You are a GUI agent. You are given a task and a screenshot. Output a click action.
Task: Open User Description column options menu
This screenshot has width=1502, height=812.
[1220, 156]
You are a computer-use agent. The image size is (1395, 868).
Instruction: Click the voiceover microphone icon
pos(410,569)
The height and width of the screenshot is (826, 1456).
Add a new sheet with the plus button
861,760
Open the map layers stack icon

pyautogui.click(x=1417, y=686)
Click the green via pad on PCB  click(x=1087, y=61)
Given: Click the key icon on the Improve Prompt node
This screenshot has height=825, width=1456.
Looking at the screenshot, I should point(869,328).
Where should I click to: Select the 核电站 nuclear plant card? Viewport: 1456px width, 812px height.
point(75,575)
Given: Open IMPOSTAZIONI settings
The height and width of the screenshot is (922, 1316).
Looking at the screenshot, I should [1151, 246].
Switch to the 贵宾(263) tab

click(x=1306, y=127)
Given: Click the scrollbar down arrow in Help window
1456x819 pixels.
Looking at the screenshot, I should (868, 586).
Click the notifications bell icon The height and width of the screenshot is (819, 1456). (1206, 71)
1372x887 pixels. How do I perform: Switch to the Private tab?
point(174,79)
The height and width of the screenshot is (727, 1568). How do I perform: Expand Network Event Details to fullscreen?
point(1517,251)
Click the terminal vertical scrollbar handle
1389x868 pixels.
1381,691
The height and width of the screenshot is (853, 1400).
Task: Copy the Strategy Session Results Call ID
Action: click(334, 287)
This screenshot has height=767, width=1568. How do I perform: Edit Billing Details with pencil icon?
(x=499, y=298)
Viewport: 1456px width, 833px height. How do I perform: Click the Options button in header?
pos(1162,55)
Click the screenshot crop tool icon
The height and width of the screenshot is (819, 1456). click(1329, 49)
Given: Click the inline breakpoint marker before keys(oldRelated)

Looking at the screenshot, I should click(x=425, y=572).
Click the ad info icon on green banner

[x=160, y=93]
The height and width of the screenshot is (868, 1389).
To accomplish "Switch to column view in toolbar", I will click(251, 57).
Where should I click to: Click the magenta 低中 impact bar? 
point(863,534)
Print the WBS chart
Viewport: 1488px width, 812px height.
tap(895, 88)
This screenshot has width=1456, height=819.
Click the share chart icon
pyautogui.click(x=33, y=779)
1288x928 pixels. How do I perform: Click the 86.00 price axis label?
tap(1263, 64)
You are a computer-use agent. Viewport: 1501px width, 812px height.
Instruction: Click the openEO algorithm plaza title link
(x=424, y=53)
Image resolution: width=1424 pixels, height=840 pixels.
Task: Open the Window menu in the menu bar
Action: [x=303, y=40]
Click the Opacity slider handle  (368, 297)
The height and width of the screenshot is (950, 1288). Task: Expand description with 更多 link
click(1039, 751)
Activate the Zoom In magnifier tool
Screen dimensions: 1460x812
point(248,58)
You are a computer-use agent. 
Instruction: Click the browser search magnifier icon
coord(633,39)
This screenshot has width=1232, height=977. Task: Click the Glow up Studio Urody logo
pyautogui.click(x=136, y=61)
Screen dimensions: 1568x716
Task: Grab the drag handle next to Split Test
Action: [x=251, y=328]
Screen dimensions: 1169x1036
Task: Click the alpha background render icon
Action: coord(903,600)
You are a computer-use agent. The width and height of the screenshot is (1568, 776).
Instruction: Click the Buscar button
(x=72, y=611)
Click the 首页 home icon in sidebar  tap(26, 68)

---------------

■ **INSTRUCTIONS TO FOLLOW**
Using the listing, count the lines holding the word "computer" and write down that number alone.

■ **TASK RESPONSE**
4